◆ **WORK TO COMPLETE**:
1. From the forum thread about injured chickens, extract the passage starting with "## rhodalee (Feb" and going on through "Another chicken?", copying it word for word.
2. Format the records, starting with the line containing "Viewport: 611px width, 602px" and going on through the line containing "Action: pos(1064,339)", as a JSON list of strings with one string per line and blank lines omitted.

◆ **DOCUMENT EXCERPT**:
--- START ---

# Injured chickens



## Dayna (Aug 16, 2012)

So I had to kill and butcher a chicken a couple days ago from a similar but worse injury. Injured only (as far as I can tell) on the head.

Does anyone have any idea what would be doing this? I have cats (that so far seem to have left the chickens alone) dogs that don't have access to the chickens, other chickens, a rooster, goats, sheep.

And wild are mongoose, rats, hawks, feral cats, mice.

Also, she went missing yesterday and wandered home like this. I don't know when the injuries happened.


----------



## OwnedByTheGoats (Mar 7, 2013)

A raccoon.


----------



## Dayna (Aug 16, 2012)

Those we don't have.


----------



## OwnedByTheGoats (Mar 7, 2013)

Are you positive? That is really the only thing I can think of, as raccoons are notorious for pulling their heads off. Hmmm... strange...


----------



## Dayna (Aug 16, 2012)

Yes 100% positive we don't have racoons. We've got many invasive species here on the Island of Hawaii but racoons have not yet made an appearance.


----------



## OwnedByTheGoats (Mar 7, 2013)

Then my next guess would be the mongoose. Ugh, the creepy things!!!!!


----------



## ksalvagno (Oct 6, 2009)

Could be a hawk too. I don't know anything about mongoose.


----------



## rhodalee (Feb 11, 2013)

I would put some blu-kote on it if you have some it will stop other chickens from pecking at the blood


----------



## GTAllen (Jul 22, 2012)

Another chicken?


----------



## Frosty (Feb 13, 2010)

do you have owls. also I have known other chickens to peck at the heads sometimes and cause damage but owls do take the heads off of chickens.


----------



## Dayna (Aug 16, 2012)

It was a mongoose. I just saw the little nasty working his way into my chicken yard, when a wild chicken with babies started attacking him and when I came up he was scared off. Now I have to trap it.


----------

--- END ---

◆ **MATERIAL FOR THIS TASK**:

--- START ---

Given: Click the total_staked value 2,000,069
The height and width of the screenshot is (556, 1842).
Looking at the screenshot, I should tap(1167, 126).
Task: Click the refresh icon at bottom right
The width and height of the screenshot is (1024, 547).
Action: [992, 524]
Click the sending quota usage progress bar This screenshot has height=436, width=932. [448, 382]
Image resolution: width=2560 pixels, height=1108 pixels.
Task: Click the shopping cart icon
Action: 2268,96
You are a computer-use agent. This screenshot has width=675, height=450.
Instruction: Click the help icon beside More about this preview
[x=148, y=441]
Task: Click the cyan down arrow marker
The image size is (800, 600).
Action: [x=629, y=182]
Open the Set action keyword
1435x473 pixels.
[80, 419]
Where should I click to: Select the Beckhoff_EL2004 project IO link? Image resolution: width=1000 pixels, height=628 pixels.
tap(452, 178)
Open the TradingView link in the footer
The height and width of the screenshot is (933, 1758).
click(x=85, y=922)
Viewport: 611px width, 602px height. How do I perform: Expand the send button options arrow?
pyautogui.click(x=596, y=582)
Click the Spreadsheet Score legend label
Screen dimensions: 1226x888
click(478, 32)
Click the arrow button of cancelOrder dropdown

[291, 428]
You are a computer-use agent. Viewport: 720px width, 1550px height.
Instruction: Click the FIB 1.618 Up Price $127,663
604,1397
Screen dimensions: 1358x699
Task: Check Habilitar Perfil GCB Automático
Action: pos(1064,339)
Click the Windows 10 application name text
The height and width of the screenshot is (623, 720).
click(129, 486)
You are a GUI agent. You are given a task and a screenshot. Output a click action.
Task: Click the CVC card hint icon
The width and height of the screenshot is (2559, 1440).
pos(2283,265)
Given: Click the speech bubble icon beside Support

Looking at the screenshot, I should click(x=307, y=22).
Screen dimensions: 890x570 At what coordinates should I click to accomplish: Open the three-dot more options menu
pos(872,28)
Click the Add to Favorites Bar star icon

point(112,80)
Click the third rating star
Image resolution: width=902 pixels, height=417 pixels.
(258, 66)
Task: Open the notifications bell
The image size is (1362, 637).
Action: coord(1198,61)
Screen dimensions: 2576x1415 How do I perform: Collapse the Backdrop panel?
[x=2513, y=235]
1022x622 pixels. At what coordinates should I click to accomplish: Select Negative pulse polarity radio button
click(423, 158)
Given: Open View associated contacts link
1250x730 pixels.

--- END ---

◆ **RESULTS IN ORDER**:
1.
## rhodalee (Feb 11, 2013)

I would put some blu-kote on it if you have some it will stop other chickens from pecking at the blood


----------



## GTAllen (Jul 22, 2012)

Another chicken?

2.
[
  "Viewport: 611px width, 602px height. How do I perform: Expand the send button options arrow?",
  "pyautogui.click(x=596, y=582)",
  "Click the Spreadsheet Score legend label",
  "Screen dimensions: 1226x888",
  "click(478, 32)",
  "Click the arrow button of cancelOrder dropdown",
  "[291, 428]",
  "You are a computer-use agent. Viewport: 720px width, 1550px height.",
  "Instruction: Click the FIB 1.618 Up Price $127,663",
  "604,1397",
  "Screen dimensions: 1358x699",
  "Task: Check Habilitar Perfil GCB Automático",
  "Action: pos(1064,339)"
]